DETROIT (AP) — The looming chimney of a shuttered trash incinerator whose stench has sickened and angered Detroit residents for decades is collapsing in a controlled implosion expected Sunday morning.
The plan to reduce the chimney to rubble is nearing the final phase of the year-long demolition of the facility, which is expected to be completed by July, according to the city.
The facility has been near the Interstate 94 and 75 interchange for more than 30 years, a few miles northeast of downtown Detroit. Prior to the closure in 2021, fumes and the foul smell of burning rubbish could be smelled for miles, but were strongest for residents on nearby streets, raising concerns about pollution and health impact residents.
The approximately 330-foot (100-meter-tall) incinerator operated by Detroit Renewable Energy opened in 1989. Up to 5,000 tons (4,535 metric tons) of waste were burned there daily.
“The presence of this incinerator was a real pain point for this community because it was another example of a health hazard placed in a low-income community of color,” Mayor Mike Duggan said last year. “We worked hard behind the scenes to shut down the incinerator, and now the people of this neighborhood will finally be able to say goodbye to it forever.”
Detroit’s household trash is now trucked to landfills outside the city limits.

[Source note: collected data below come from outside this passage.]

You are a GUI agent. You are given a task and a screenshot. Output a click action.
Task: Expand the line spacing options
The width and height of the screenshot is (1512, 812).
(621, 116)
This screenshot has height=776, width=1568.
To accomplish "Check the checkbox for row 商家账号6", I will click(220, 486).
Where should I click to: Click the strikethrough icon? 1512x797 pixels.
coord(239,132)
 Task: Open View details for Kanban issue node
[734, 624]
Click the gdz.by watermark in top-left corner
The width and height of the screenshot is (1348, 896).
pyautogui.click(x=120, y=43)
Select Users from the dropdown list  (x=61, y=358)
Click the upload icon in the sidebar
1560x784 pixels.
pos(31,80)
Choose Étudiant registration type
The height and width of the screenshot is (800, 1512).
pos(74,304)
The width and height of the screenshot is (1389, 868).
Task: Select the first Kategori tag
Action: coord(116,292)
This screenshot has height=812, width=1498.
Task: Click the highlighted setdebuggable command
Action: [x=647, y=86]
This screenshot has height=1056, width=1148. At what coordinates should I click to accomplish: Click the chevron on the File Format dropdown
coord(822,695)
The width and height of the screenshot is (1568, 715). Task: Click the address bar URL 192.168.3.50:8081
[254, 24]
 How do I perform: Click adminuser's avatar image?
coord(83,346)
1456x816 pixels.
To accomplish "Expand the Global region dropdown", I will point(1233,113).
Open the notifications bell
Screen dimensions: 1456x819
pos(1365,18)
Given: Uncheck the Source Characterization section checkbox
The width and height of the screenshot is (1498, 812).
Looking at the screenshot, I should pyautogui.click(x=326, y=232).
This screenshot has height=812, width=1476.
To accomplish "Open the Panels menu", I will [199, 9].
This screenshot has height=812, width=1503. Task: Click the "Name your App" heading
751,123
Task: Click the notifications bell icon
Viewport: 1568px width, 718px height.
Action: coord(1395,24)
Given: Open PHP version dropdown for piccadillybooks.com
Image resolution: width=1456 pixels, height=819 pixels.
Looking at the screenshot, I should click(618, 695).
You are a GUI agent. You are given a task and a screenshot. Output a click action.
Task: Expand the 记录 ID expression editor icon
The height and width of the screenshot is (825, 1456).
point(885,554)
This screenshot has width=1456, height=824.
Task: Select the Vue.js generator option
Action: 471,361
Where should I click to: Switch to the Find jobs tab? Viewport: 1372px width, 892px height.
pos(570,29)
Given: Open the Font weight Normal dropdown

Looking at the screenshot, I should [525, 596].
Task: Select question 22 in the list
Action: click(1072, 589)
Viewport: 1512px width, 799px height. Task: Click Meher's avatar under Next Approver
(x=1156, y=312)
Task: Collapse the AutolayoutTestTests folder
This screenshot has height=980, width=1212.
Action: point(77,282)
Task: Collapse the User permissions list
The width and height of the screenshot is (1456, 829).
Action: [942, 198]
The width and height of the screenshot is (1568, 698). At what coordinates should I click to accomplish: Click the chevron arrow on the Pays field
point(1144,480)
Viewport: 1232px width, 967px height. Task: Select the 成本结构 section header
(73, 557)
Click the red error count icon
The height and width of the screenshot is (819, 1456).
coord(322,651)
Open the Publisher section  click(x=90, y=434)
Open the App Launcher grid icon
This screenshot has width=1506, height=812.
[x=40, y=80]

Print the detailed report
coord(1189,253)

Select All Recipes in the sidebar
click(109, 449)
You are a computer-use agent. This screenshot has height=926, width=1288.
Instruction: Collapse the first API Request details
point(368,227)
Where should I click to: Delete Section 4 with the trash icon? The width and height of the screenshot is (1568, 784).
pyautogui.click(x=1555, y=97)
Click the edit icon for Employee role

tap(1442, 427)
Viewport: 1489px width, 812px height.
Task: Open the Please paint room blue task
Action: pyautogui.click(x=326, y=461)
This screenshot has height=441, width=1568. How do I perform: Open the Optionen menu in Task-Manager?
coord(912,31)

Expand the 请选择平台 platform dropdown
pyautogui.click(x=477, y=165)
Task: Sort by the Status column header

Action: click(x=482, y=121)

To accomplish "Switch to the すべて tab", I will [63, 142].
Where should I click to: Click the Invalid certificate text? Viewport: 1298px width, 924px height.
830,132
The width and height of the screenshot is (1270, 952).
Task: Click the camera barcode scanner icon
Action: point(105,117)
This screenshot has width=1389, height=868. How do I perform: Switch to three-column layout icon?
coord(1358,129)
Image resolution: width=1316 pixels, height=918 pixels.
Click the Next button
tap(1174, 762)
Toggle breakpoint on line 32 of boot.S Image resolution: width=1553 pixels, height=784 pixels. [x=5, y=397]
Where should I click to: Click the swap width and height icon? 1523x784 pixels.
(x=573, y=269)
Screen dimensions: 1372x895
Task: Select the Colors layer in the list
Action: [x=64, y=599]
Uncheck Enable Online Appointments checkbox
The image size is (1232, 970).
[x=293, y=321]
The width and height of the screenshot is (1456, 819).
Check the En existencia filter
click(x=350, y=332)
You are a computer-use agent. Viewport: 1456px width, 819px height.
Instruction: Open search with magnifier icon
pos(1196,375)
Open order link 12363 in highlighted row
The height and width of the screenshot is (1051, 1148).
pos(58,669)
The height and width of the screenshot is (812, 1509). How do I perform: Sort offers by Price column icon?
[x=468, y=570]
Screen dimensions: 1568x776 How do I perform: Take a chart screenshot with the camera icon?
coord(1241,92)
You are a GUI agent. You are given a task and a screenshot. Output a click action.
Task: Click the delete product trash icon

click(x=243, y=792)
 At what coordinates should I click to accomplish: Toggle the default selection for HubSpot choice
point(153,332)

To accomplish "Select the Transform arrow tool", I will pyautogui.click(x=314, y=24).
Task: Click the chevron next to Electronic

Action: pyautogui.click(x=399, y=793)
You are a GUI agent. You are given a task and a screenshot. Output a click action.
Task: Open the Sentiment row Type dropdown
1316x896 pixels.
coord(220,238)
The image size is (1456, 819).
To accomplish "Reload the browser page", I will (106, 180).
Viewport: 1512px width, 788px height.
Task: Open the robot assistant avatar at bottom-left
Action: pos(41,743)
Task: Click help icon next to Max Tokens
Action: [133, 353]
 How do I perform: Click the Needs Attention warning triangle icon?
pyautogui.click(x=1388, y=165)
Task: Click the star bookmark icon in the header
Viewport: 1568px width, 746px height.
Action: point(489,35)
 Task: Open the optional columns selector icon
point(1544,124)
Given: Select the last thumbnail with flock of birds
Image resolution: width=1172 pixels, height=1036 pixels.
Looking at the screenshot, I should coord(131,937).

The city went door to door to homes outside the impact zone, alerting residents to the implosion and urging them to keep windows closed as a precaution. The explosives will cause the chimney to fall on the incinerator’s property, away from the nearest residential area, the city said.
Nearby streets will be closed and water misters will be used to wet the property before, during and after the implosion to help trap dust at the site. Workers will check air quality and conduct vibration monitoring before and after the implosion.
Similar implosions have not happened without problems.
An air and dust explosion from the June 2 implosion of two smokestacks at a closed coal-fired power plant outside Pittsburgh knocked down utility poles and damaged nearby homes. The blast of air shattered windows and blew dust from fallen piles into houses. The surge also downed trees and several utility poles and their wires, resulting in a surge that damaged electrical appliances in homes.
The demolition of an old coal-fired power plant in 2020 pushed a huge cloud of dust through a Chicago neighborhood.